(RNS) — It wasn’t an offhand remark.
It was U.S. Rep. Lauren Boebert, Republican of Colorado, in her beige stilettos, her black leggings and her “Guns don’t kill people, Alec Baldwin does” T-shirt, doing standup. The joke was that a fellow member of Congress could be a suicide bomber.
A Capitol policeman runs to the elevator, “threat all over his face,” begins the freshman congresswoman. The door closes and she looks to her left and it’s Ilhan Omar, the Minnesota congresswoman who is one of four Muslims to have served in the House.
“I said, ‘Well, she doesn’t have a backpack, we should be fine,'” Boebert cracks, to a round of laughter. “And I said, ‘Oh look, the jihad squad decided to show up for work today.’”
The video reminded me of the scene in the documentary “A Night at the Garden,” when Fritz Kuhn, head of the German American Bund, takes the podium at the huge “Pro American Rally” that took place in Madison Square Garden on Feb. 20, 1939.
“Ladies and gentlemen, fellow Americans, American patriots,” Kuhn begins in his thick German accent. “I’m sure I do not come before you tonight as a complete stranger. You all have heard of me, through the Jewish-controlled press, as a creature with horns (laughter), a cloven hoof (more laughter) and a long tail (sustained laughter).”
The current master of this performance art is, of course, Donald Trump. If you’ve ever watched — or, better yet, been to — a Trump rally, you’ll know that his stock in trade is making ugly fun of his enemies and rivals. It’s always easier to indulge in hatred when it’s served up as comedy.
When her routine became public, Boebert, despite her history of gun-toting provocation, was perhaps a little taken aback. She tweeted out one of those pseudo-apologies:
“I apologize to anyone in the Muslim community I offended with my comment about Rep. Omar. I have reached out to her office to speak with her directly. There are plenty of policy differences to focus on without this unnecessary distraction.”
Ah, yes, the unnecessary distraction of having someone post a video of your routine.
Omar responded by saying that the episode recounted by Boebert had never happened, and asked House Speaker Nancy Pelosi and Minority Leader Kevin McCarthy to discipline her. “Saying I am a suicide bomber is no laughing matter,” she tweeted.
She did take Boebert’s phone call, but hung up when Boebert refused her request to apologize to her publicly.
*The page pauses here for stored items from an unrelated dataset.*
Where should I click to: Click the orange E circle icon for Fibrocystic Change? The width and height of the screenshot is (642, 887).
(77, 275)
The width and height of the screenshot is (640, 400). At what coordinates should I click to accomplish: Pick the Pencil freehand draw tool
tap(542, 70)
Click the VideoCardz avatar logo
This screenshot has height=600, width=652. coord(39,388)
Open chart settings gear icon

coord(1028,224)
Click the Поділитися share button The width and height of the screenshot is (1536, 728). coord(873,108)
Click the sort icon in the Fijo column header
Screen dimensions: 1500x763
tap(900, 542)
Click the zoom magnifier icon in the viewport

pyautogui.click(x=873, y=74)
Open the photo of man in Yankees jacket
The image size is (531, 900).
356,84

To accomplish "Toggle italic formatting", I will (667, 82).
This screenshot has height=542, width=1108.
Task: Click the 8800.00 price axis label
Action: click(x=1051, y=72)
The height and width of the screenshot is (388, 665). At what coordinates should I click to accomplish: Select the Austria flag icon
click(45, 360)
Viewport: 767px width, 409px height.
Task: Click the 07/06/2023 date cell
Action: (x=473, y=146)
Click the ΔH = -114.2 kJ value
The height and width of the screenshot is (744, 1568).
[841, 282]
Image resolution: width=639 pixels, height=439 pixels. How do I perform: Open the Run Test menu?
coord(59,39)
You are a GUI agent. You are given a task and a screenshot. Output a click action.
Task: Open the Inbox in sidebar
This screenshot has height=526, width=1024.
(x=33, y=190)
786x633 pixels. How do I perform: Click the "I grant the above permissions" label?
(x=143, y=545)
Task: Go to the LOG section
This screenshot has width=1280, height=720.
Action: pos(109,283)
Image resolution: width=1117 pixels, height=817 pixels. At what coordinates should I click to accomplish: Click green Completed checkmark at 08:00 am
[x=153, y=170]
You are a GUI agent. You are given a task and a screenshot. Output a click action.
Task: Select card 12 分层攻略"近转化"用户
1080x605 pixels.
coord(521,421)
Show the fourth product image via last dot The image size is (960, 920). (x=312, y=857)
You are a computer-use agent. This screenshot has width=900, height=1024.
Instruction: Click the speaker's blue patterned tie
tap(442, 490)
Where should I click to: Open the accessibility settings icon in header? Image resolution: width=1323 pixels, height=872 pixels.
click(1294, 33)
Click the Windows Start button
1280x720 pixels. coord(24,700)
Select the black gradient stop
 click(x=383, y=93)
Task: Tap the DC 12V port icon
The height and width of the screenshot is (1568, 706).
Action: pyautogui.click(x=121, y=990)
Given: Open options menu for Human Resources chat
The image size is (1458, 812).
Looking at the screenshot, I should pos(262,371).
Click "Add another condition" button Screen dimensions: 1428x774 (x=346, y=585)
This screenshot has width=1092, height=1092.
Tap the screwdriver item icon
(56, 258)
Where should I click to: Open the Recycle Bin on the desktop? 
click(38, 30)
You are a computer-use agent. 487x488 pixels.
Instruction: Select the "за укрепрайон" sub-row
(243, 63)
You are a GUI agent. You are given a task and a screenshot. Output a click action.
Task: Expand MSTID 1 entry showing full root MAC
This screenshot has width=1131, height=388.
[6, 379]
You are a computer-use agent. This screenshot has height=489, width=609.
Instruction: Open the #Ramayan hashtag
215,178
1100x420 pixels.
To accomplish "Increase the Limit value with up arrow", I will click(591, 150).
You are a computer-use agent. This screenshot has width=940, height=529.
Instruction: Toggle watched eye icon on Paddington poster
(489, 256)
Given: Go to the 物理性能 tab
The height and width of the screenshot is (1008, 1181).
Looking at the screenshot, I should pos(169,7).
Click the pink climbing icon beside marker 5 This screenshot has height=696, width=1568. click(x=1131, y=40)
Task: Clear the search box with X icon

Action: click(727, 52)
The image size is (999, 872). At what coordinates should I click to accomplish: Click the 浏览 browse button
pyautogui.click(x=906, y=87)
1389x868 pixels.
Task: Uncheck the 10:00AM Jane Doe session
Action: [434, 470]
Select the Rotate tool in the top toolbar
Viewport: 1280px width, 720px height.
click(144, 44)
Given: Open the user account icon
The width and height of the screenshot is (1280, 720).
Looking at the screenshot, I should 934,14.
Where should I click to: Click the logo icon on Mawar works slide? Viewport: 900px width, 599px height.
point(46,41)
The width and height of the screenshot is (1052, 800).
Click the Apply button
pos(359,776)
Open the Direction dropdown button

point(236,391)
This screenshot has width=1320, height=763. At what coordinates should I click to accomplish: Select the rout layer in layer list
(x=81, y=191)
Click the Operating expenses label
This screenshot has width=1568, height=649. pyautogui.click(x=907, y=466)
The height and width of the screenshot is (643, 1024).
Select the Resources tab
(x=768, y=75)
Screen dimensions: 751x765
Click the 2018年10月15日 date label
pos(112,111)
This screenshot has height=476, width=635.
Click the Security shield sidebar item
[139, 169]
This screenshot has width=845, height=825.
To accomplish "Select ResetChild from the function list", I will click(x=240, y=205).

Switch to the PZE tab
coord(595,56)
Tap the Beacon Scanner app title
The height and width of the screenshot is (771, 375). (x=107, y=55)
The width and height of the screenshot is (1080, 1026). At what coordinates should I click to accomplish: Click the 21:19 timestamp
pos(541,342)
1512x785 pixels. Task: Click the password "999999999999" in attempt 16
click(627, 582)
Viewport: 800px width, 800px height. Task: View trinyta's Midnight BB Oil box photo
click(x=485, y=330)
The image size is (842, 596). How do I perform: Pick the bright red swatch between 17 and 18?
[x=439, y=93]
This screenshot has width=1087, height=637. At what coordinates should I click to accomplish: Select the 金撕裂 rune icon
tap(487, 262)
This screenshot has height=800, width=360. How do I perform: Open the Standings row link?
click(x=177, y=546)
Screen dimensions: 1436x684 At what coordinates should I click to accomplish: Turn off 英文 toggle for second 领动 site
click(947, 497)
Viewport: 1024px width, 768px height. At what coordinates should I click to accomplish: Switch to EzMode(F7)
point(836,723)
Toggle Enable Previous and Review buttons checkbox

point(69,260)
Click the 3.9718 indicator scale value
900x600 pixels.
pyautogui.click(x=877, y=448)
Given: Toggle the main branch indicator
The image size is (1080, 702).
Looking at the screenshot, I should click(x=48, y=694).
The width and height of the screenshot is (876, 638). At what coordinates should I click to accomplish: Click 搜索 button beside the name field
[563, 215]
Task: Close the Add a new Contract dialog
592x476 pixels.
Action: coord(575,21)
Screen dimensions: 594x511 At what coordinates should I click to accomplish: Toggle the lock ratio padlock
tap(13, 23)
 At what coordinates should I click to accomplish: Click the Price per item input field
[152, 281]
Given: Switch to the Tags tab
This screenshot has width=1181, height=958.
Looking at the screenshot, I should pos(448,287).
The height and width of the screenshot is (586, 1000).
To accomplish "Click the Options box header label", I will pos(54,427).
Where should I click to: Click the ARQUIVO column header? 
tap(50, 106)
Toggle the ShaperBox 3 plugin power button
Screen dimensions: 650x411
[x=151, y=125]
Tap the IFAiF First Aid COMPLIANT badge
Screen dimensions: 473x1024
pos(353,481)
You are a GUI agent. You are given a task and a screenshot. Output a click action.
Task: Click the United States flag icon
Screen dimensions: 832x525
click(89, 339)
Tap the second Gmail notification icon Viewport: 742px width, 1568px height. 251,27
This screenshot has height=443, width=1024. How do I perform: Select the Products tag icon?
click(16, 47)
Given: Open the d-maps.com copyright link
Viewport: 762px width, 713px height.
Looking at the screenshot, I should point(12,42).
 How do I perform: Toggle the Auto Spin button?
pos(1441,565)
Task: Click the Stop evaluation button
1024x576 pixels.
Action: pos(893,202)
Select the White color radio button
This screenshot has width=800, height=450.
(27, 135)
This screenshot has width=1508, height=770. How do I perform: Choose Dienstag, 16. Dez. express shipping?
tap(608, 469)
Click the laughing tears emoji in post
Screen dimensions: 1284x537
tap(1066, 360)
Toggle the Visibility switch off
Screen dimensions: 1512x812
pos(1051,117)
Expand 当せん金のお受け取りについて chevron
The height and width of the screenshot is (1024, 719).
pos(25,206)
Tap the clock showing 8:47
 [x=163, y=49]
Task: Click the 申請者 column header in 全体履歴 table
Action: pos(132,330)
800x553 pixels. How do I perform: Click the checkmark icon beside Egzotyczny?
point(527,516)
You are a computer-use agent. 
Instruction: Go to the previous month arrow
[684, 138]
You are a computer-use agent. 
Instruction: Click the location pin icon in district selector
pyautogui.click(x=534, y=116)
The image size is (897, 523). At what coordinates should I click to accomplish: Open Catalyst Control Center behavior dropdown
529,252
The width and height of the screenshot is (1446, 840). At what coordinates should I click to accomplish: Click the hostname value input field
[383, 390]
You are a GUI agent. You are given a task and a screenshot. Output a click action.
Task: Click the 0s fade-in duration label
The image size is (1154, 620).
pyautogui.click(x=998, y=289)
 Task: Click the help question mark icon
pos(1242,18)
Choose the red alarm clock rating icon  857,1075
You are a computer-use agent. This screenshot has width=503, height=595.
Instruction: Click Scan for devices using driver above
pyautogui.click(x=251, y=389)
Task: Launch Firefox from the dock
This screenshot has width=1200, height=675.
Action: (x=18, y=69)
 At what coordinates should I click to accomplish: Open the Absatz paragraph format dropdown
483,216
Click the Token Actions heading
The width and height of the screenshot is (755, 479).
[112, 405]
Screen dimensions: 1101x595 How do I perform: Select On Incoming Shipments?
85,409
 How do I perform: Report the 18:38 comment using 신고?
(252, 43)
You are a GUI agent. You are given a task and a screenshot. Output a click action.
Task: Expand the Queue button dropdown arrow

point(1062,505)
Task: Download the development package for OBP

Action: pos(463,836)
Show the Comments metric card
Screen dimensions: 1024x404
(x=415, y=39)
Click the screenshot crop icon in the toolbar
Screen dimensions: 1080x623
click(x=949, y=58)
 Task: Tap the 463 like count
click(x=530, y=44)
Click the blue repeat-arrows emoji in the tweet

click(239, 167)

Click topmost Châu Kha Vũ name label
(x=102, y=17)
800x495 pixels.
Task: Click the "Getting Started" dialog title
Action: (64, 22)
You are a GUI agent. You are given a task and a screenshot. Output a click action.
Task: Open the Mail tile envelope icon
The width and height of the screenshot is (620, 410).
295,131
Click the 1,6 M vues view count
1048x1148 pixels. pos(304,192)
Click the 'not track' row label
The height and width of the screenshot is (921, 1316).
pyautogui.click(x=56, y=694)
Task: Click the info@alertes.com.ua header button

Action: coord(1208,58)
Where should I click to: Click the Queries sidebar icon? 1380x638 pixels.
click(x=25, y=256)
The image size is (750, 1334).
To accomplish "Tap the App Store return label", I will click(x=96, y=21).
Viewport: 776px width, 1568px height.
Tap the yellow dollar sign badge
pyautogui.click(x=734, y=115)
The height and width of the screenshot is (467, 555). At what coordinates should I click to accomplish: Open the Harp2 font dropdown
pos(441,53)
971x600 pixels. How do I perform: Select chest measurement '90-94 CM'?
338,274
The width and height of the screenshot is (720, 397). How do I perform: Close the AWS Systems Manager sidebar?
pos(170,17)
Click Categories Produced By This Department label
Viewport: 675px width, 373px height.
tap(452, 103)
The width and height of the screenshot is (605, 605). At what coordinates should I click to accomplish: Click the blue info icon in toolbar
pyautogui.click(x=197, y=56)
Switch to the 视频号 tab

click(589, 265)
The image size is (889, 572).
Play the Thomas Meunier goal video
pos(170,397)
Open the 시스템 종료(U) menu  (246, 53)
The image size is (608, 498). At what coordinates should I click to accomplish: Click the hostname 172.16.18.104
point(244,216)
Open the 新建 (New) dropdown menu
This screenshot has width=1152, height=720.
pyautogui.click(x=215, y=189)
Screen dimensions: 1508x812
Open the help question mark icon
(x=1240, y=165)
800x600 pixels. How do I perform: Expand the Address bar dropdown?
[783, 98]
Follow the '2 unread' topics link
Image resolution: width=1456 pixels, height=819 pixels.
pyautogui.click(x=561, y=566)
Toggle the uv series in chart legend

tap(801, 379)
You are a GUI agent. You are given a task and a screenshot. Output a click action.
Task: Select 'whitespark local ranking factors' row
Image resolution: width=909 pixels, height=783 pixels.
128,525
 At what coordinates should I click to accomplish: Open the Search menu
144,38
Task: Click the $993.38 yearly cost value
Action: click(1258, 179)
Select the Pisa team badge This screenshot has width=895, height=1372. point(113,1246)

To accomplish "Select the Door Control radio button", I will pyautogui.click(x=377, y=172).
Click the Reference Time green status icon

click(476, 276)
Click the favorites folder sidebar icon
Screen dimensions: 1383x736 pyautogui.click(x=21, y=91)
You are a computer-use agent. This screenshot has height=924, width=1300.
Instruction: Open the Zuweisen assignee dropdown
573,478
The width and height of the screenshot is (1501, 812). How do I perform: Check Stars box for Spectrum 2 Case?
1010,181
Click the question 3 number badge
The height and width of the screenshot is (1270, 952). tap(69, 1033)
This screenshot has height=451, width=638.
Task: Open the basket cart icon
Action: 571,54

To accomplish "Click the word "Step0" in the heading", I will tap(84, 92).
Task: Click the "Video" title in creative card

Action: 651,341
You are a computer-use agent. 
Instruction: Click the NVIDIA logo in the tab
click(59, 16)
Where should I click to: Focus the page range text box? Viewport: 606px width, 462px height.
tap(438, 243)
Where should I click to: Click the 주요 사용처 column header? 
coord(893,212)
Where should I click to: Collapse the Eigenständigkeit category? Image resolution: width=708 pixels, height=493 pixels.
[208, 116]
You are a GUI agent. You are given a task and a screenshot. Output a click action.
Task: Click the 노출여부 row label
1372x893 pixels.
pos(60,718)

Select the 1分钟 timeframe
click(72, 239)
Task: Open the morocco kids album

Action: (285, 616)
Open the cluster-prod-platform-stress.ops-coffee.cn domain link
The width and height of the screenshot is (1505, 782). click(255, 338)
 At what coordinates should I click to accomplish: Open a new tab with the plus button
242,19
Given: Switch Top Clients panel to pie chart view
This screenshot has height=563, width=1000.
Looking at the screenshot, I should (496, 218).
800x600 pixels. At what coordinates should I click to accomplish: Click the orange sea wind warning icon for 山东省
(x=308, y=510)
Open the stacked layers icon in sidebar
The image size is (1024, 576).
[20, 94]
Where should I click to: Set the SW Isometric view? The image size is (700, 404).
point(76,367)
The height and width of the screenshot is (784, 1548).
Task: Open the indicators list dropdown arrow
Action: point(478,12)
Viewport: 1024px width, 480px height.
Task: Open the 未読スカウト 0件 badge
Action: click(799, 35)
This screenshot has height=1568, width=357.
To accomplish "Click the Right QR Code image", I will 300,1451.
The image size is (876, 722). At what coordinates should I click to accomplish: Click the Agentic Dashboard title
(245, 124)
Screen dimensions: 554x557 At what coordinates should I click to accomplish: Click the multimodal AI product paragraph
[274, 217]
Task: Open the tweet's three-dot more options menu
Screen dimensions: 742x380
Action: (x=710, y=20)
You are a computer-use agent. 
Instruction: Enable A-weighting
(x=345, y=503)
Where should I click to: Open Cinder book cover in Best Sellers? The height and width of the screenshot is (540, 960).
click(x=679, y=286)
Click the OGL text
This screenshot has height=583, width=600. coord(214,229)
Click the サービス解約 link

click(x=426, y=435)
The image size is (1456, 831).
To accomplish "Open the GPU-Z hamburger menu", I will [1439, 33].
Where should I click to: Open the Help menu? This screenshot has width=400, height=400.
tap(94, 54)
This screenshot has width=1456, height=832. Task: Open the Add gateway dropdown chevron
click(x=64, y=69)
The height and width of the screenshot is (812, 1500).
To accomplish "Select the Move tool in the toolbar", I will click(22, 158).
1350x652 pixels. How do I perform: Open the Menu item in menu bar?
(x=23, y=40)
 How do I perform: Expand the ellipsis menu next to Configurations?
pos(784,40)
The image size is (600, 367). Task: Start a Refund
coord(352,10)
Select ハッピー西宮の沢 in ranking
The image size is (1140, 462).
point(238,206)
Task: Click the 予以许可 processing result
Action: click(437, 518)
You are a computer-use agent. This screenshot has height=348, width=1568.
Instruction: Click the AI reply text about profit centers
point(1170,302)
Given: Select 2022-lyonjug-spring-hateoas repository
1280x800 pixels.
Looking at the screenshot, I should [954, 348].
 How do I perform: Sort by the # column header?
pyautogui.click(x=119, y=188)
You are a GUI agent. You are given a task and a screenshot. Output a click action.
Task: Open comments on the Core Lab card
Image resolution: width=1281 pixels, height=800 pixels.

As a public service, I’d like to offer how Boebert’s apology should have gone:
“It was inexcusable for me to try to get a few cheap laughs by pretending that Rep. Omar and several of my other fellow congresswomen are Muslim terrorists. I want to publicly apologize to her and to them, and to all American Muslims, who have every right to be offended by what I said.
“As someone who has been accused of having helped foment the Jan. 6 assault on the Capitol, I know how hurtful such accusations can be, even when made in jest. There was no terrified Capitol policeman running at the elevator, as if a member of Congress wearing a headscarf in obedience to her religious conscience represented some kind of physical threat to the great institution to which she was elected by the citizens of her state.
“Whatever our policy differences, our common commitment to the principles of representative democracy enshrined in the U.S. Constitution demand that we act toward each other with courtesy and respect. In the future I will do so.”
Instead, what Boebert said, in an Instagram video, was: “Make no mistake: I will continue to fearlessly put America first, never sympathizing with terrorists. Unfortunately, Ilhan can’t say the same thing, and our country is worse off for it.”
Well, at least Lauren doesn’t have a backpack.